Produced in collaboration with the Canadian Music Centre’s “New Music in New Places,” and B.C. Rivers Day, the Western Front’s Remote Access I has got me thinking about the ecology of experimental music. The impulse behind Remote Access, a series of three concerts curated by DB Boyko and realized by Ben Wilson and the Western Front’s intrepid technical crew, was to explore “our competing desires for new experiences and belonging within a community”.3 This same dichotomy is expressed somewhat differently by the Western Front's suggestive mandate to promote “the role of the artist in determining the cultural ecology”.4 As the heroic efforts behind producing Remote Access I demonstrate, asserting the relevance of contemporary music is an ongoing battle in a society that has largely devalued “art” as “entertainment”. How might thinking “ecologically” about experimental music affect our ideas of its meaning and value? Just what is the role of experimental music in determining “the cultural ecology”? My purpose in this essay is to address these questions through an analysis of Remote Access I based on my documentation of the event and interviews with those involved, and drawing on performance theorist Baz Kershaw’s ideas about “performance ecology”.

 

NOTES

1. R. Murray Schafer, “The Theatre of Confluence II” in Patria: The Complete Cycle (Toronto: Coach House Books, 2002): 93.
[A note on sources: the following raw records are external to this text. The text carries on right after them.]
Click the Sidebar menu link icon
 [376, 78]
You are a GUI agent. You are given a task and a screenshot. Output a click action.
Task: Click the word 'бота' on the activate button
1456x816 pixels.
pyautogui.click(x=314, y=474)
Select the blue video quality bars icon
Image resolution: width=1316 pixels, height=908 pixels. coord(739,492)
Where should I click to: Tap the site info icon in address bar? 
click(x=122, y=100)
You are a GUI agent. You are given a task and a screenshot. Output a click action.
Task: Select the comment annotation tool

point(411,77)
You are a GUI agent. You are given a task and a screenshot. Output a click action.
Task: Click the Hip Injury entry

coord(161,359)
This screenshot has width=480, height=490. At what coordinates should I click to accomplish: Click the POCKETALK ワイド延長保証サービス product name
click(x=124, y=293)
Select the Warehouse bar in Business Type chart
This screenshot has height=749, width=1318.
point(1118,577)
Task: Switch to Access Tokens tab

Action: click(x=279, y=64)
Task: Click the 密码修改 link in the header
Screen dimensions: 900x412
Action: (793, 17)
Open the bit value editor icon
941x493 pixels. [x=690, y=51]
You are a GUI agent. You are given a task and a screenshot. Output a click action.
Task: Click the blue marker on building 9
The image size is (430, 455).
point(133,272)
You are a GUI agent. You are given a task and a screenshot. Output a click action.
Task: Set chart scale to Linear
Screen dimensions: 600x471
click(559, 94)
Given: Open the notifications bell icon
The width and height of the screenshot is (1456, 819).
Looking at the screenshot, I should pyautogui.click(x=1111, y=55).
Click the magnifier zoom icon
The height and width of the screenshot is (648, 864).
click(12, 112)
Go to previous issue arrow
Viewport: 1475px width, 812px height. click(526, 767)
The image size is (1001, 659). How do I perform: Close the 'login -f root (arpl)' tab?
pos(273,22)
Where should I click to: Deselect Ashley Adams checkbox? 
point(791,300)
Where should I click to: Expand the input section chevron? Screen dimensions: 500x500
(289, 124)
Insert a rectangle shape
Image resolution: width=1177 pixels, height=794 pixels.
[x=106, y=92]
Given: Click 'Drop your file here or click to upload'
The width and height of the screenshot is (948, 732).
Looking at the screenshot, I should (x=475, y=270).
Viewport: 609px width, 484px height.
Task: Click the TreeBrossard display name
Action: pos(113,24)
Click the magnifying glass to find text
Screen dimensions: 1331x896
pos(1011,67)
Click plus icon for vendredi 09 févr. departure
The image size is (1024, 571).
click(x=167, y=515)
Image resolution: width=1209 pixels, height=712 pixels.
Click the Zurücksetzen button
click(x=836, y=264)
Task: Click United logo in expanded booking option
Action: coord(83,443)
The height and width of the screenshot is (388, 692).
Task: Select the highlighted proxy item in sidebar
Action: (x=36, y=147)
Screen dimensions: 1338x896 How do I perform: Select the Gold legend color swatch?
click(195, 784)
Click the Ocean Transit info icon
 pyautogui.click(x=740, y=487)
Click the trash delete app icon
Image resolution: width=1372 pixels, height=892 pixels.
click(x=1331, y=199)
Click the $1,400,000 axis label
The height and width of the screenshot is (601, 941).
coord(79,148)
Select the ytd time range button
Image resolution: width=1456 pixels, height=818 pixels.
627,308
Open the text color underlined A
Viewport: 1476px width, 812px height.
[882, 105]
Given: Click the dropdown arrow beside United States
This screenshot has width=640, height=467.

2. Other installations of Monahan’s Aquaeloian and Aeolian projects are documented on his website: www.gordonmonahan.com.

3. Remote Access included the following events: Remote Access I – River Works, September 20, 2007, 3 pm (including works by Truax, John Korsrud, Michael O’Neill, as well as Monahan’s installation); Remote Access II – Women in Electroacoustic Music, Saturday, October 13, 2007, 8:00 p.m. (including works by Tara Rogers, Sandy Scofield, Hildegard Westerkamp, and Katherine Norman); Remote Access III Lee Hutzulak (electronics) Friday, October 26, 2007, 6-11:00PM.

4. The slogan follows the Western Front’s brand on its website used until quite recently.